Goo~ood morning, night, afternoon, and other times!

Don't worry, this isn't a 'no more story' update. This is a 'I'm taking questions and I'm gonna answer them!' Update. 

AKA: Q&A after the next chapter!

I'll be answering many questions, unless it's answer would be a spoiler for future chapters. 

Welps, have fun in the comment section! Remember no question is too weird or too stupid!

Blah blah blah, insert snappy joke, blah blah blah, love y'all puffballs!  
Until next time,  
Love, Hugs, and Skittle Guns  
CIAO!!!


	5. Caput Quattor

**Summary for the Chapter:**

> Dipper realizes that maybe this won't be as easy to get out of as he thought it would be.
> 
> Also: new character at the end?

**Notes for the Chapter:**

> Aahhh! I'm so sorry for my prolonged, unannounced hiatus!!!  
> School's kinda a son of a goat, and I don't like writing essays!
> 
> Anywhoops! I'll be answering questions in the next update (so comment questions now before the next Q&A (I might do one every five chapters... in not sure yet)  
> Welps, I'll stop holding you back  
> Enjoy the chapter!

“You look cute.” Bill snickered as he threw Dipper a bundle of clothes -some from his brother, other from his friends, and a few were his- as the brunet unbuttoned his light blue button up and tentatively picked up a light green one.
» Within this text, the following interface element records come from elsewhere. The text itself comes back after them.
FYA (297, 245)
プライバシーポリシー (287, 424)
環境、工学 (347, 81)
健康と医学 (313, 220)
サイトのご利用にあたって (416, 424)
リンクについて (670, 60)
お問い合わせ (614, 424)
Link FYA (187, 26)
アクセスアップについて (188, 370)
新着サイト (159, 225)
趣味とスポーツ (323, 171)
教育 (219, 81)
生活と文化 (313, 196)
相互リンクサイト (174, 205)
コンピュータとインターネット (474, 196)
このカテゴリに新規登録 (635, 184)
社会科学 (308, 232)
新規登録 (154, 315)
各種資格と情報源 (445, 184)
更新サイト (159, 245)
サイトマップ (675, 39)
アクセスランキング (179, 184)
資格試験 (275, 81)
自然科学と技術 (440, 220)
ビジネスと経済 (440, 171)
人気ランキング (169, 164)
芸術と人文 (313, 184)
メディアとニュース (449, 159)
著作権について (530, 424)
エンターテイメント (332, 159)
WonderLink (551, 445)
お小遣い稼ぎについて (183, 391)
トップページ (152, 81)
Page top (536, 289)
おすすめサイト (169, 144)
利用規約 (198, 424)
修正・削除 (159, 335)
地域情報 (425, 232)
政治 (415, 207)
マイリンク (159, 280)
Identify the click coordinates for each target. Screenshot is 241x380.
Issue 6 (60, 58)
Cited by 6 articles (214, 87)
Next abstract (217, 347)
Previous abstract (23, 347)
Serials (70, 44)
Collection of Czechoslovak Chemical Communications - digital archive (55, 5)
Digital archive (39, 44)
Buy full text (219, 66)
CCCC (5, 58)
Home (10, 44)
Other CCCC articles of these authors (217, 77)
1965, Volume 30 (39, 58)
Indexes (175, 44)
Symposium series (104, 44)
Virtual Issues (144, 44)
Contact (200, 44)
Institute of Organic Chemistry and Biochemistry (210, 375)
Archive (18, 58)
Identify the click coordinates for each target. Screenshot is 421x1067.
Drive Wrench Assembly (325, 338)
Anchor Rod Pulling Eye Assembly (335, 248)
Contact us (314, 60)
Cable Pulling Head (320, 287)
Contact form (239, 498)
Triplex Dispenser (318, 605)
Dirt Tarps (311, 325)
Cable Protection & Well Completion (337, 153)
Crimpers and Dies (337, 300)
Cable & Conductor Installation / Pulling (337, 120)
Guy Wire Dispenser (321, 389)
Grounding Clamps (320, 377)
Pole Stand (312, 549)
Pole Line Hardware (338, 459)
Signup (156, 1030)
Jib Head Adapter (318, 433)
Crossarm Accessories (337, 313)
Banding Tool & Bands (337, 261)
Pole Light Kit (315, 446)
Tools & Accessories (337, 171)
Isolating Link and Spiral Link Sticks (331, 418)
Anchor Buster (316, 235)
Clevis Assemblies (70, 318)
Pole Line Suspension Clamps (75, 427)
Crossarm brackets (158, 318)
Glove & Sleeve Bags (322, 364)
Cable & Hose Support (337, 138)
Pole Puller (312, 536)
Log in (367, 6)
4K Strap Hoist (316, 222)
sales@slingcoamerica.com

He scrunched his nose at it, glaring the blond after that comment, and picking up another shirt -a bright cherry red. “That color doesn't suit you, try that cyan one.” Huffing, Dipper grabbed a plain white one -belonging to the blond’s brother- and tried it on. It was a little big, but good enough. “Aw, at least try the yellow one for me.”

Dipper glared at the blond, but gulped when Bill raised a familiar gold gun. _How am I not dead yet with how much he threatens me?_ Trading the shirts, the brunet tried on the -still slightly big on him- yellow button up and turned to face the blonde.

Bill surprised the younger by signing a reply. ’ _Yellow looks good on you._ ’ 

The brunet fumbled with his hands before signing quickly in response. ‘ _You._ ’ He flushed slightly when his fingers slipped a few times. ‘ _Sign language._ ’

“Hahah, ‘guess you forgot about last night, huh kid? Yeah, my brother taught me it for emergencies.” Bill snickered in response to the stumbling brunet. “But anyways, kid, I think Keyhole’s clothes are the closest thing we have that could fit you.” 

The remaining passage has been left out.